Nov 16, 2021, 1:01 AM

@il-volpe

Ok. Sure.

But the difference is, there's no Writer's Room on a MUSH plotting out every single thread for every single character. The tailor is the most interesting character because he was custom-designed to be that way. Bashir feels so shoehorned because he was shoehorned, and other than that only had the fact that he was hot and smart going for him. A mile wide, and an inch deep.

There is not even the remote equivalent of a thing like that on a MU. There is no central authority planning out every single thing that a character will do, say, and experience in combination with all these other characters.

So making a character like a tailor and expecting, as if by magic, someone to figure out a way to get him from the dressing room to the dungeon depths is not only a little unrealistic given the logistical difficulties on a MU, but even actually a little entitled. It assumes that someone else is going to do all the mental gymnastics necessary to flip the story around in such a way, including every other character in it, to not only make it possible for the tailor to participate in the dungeon-delving, but to also give them a time to shine -- somehow.
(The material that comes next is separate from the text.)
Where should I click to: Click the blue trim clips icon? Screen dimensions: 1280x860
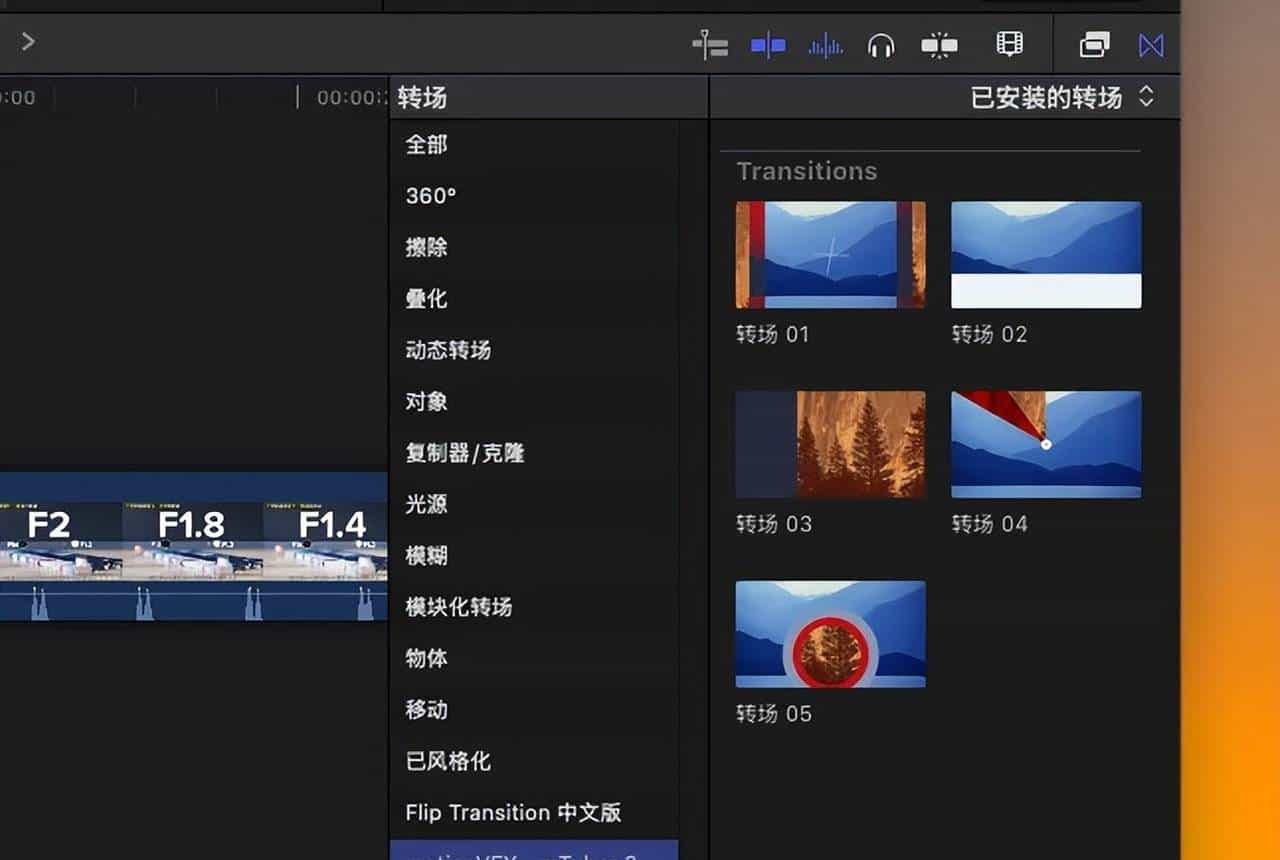(x=768, y=45)
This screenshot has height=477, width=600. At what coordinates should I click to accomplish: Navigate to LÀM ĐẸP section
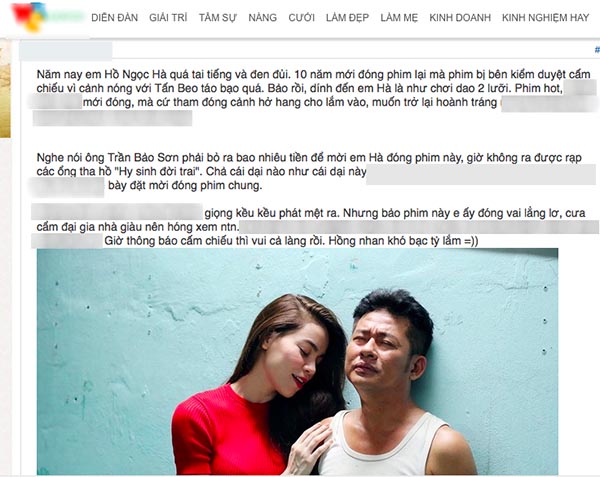coord(347,18)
No matter how ill-suited they are otherwise to dungeon-delving.

That isn't fair to the gamerunner. That isn't fair to the other players that have made characters that can flow into their specific parts with minimal resistance or disruption. It is your responsibility, as a player, to at least attempt to create a character that isn't going to make an inordinate amount of work for anyone else. Or to find someone willing to do that work for you. Nobody should simply expect it of anyone else just because you're there.

A MU isn't nearly the same as a season or nine of a television show. They have very different distributions of resources, and very different creative control methods. You cannot expect them to be remotely similar, or be able to employ the same mind-boggling logistics that it takes entire teams of people months to storyboard for in a relatively static environment.